Brent Meeker writes:
> What's Wolfram's critereon for "randomness"? how it looks? It would seem
> that he's using something different than Chaitin if we thinks a simple
> system can produce random output. Chaitin *defines* random as an output
> that can't be reproduced by a system simpler than the output itself.
That's a good point. It's curious that Chaitin used the primes as an
example of mathematical randomness when they must have inherently low
algorithmic complexity. A handful of relatively short axioms define the
integers and the operations of addition, multiplication, etc., and this
is sufficient to produce the "random" spacing of the primes.
> > Another connection between Chaitin and Wolfram has to do with the
> > underpinnings of the multiverse. From Chaitin and AIT we know that any
> > universal computer can emulate any other using a fixed size program.
> > This means that universes agree on their relative measures to within a
> > constant factor (whose value depends on which system is emulating which
> > other system). Therefore, in the limit of large programs, where this
> > constant factor becomes insignificant,
> How's that? Isn't a constant factor is of the same significance for all
> sizes? Are you thinking of an additive term instead of a factor (but that
> doesn't apply to Turing emulations)?
Yes, I meant a constant additive term. Any UTM can emulate any other
TM using a fixed size prefix in front of the other TM's input tape.

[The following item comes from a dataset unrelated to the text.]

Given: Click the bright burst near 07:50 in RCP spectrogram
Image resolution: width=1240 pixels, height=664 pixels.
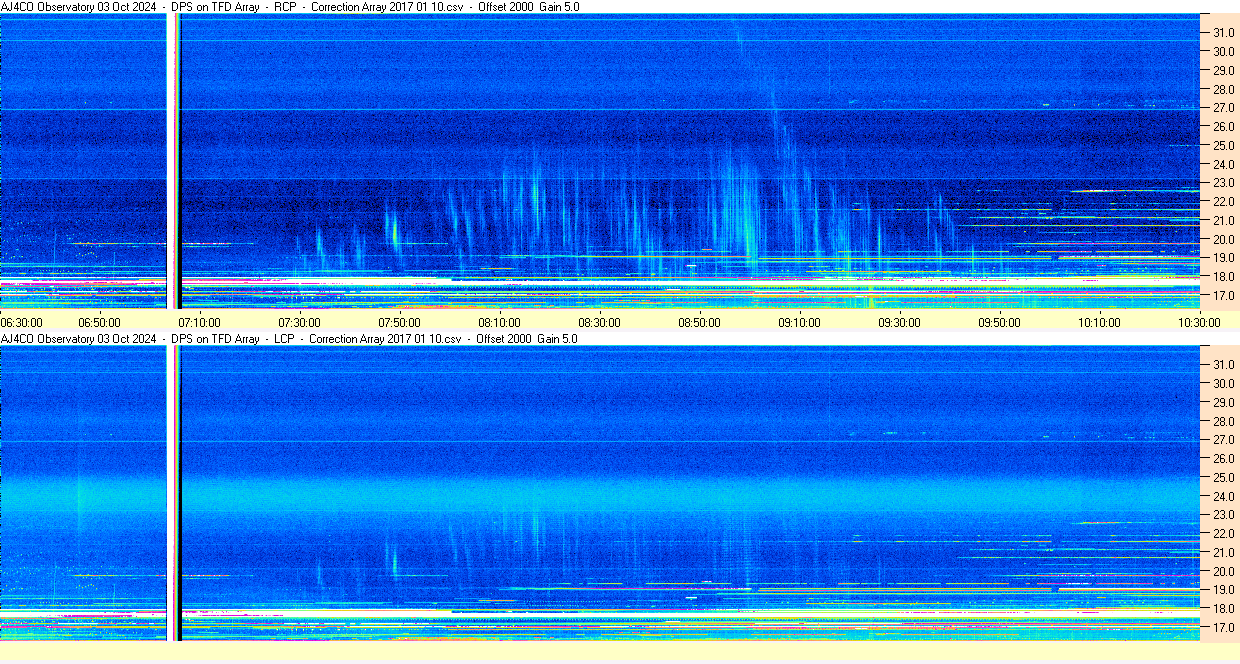Looking at the screenshot, I should point(395,235).
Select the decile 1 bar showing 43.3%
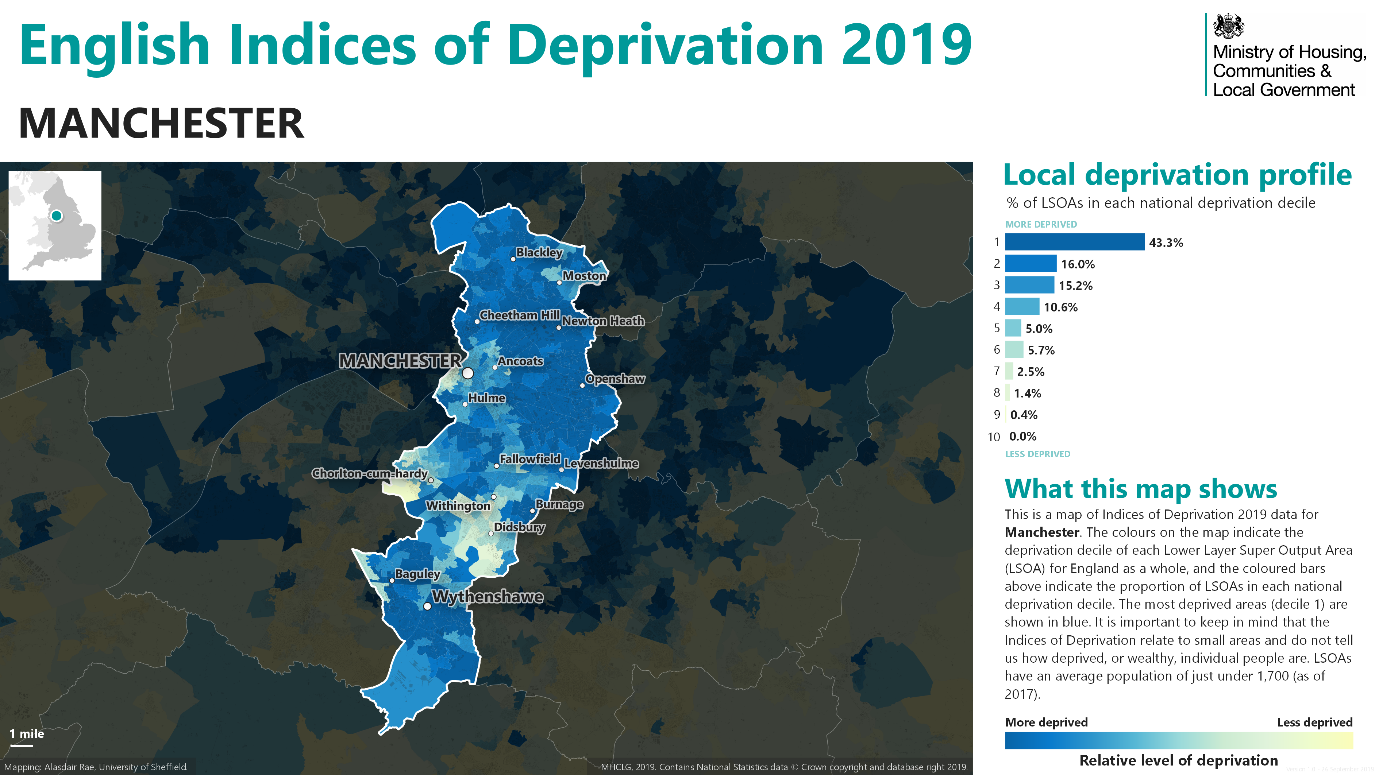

(This assumes that the two TMs use the same basic alphabet of characters
for their input tape.)
However I may have been too general in making this assertion about all
universal computers (a larger set than UTMs). It's possible that some
UC's would need to scale the size of the program in order to emulate
others, so in those cases it is not just a fixed additive term. I would
have to look more closely at other models of universal computation to
get a better understanding of this point.